"DÜŞÜYORSUN VE BEN SENİ TUTAMIYORUM"

53 15 0
                                    

Doruk ile geçireceğim son günümdü. İçimde buruk bir his vardı. Ondan ayrılmak istemiyordum. Çok özleyecektim.

Telefonuma gelen bildirim sesiyle düşüncelerden sıyrıldım.

Doruk: geldim

Geliyorum :)

Ceketimi alarak merdivenleri inmeye başladım. Her basamakta biraz daha yaklaşıyordum Doruk'a. Ona gitmek için her gün 75 basamak iniyordum. Arabası her gün aynı yerde duruyordu. 28 adım atıyordum ona gitmek için. Sonra kocaman sarılıyordum. Kokusu ciğerlerime iniyordu.

Arabanın önünde durmuştu ve elinde bir buket papatya vardı. Koşarak yanına gittim ve ona sarıldım.

"Boğacak mısın kızım beni?"

Dedi sırıtarak. Elindeki papatya buketini aldım.

"Muhteşem kokuyorlar"

Dedim hala koklarken.

"Senin kokun kadar değildir"

Dedi. Gözlerim gözlerinden ayrılırken yere bakmaya başladım. Eminim şu an yanaklarım kızarmıştı.

"Neyse sen koşarak gitmeden önce gidelim bence"

Dedi. Sinirle ona baktım.

"Her şeyi yüzüme vurmak zorunda mısın?"

Dedim. Yanağımı öptü ve kapıyı açtı.

"Bin hadi"

Dediğini yapıp arabaya bindim. O da bindikten sonra ilerlemeye başladık.

"Nereye gidiyoruz?"

Dedi. Gözlerimi ona çevirdim.

"Bilmem nereye gidelim?"

Başını hayır anlamında salladı.

"Bugün sen karar veriyorsun. Nereye istersen oraya gideceğiz"

Düşündüm.  Sinemaya ve pikniğe gitmiştik. Kafeye de her zaman gidiyorduk. Sahilde yürümek, iskelede oturmak baya klasikti artık.
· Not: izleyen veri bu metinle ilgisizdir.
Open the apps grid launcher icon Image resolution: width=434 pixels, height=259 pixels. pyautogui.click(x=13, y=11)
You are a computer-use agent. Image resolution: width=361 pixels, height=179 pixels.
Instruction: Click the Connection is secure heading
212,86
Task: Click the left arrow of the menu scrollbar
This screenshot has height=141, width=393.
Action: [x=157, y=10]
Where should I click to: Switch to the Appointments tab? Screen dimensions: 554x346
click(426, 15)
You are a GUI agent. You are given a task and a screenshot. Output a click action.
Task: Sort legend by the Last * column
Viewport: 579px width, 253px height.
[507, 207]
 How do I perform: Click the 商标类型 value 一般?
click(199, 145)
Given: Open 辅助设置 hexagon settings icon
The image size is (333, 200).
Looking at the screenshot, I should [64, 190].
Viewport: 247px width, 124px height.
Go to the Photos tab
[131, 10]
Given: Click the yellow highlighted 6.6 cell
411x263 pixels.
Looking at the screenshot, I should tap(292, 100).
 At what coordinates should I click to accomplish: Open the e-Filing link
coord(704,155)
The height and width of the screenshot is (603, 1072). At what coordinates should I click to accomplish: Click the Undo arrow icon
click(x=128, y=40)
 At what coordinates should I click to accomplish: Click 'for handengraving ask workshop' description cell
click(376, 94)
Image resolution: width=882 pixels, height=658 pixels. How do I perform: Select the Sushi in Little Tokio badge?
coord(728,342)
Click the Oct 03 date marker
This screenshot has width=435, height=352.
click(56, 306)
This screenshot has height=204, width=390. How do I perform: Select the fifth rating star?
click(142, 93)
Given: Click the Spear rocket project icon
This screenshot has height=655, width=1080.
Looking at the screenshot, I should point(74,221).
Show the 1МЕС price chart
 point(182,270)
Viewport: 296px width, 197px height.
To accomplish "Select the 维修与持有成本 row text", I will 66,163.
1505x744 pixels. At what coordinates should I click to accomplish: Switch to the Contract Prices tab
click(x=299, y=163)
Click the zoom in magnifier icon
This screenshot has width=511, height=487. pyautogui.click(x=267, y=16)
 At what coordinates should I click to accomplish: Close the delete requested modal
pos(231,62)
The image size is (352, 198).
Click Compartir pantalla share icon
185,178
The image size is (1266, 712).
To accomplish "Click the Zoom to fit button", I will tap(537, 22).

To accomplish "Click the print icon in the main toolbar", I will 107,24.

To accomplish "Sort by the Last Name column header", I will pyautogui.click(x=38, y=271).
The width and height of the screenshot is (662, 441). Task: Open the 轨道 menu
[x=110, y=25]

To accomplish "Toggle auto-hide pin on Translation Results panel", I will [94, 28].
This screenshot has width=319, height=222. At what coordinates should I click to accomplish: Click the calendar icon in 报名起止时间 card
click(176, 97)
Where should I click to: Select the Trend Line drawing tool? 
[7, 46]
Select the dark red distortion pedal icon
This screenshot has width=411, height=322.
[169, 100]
"Alışveriş yapmak ister misin?"

Dedi. Güzel fikirdi. Başımı olumlu anlamda salladım.

"Baştan söyleyeyim abartmak yok"

Dedi ardından. Gülerek ona baktım.

"Hem alışveriş yapalım diyorsun hemde abartmak yok diyorsun. Bir kızla alışverişe çıkıyorsan her şeye hazırlıklı olmak zorundasın."

"Neyse bugün son günün mecbur katlanacağız."

Dedi. Omzuna vurdum.

"Bak bak bir de lütufta bulunuyor beyefendi.

***

"Derin yetmez mi sencede?"

Doruk yarım saattir aynı şeyi tekrar ediyordu.

"Tamam şunu da deneyeyim çıkalım"

Dedim elimde ki beyaz elbiseyi göstererek. Koltuğa kendini bıraktı. Bende kabine geçtim. Elbise üzerime tam oturmuştu. O kadar hoş duruyordu ki...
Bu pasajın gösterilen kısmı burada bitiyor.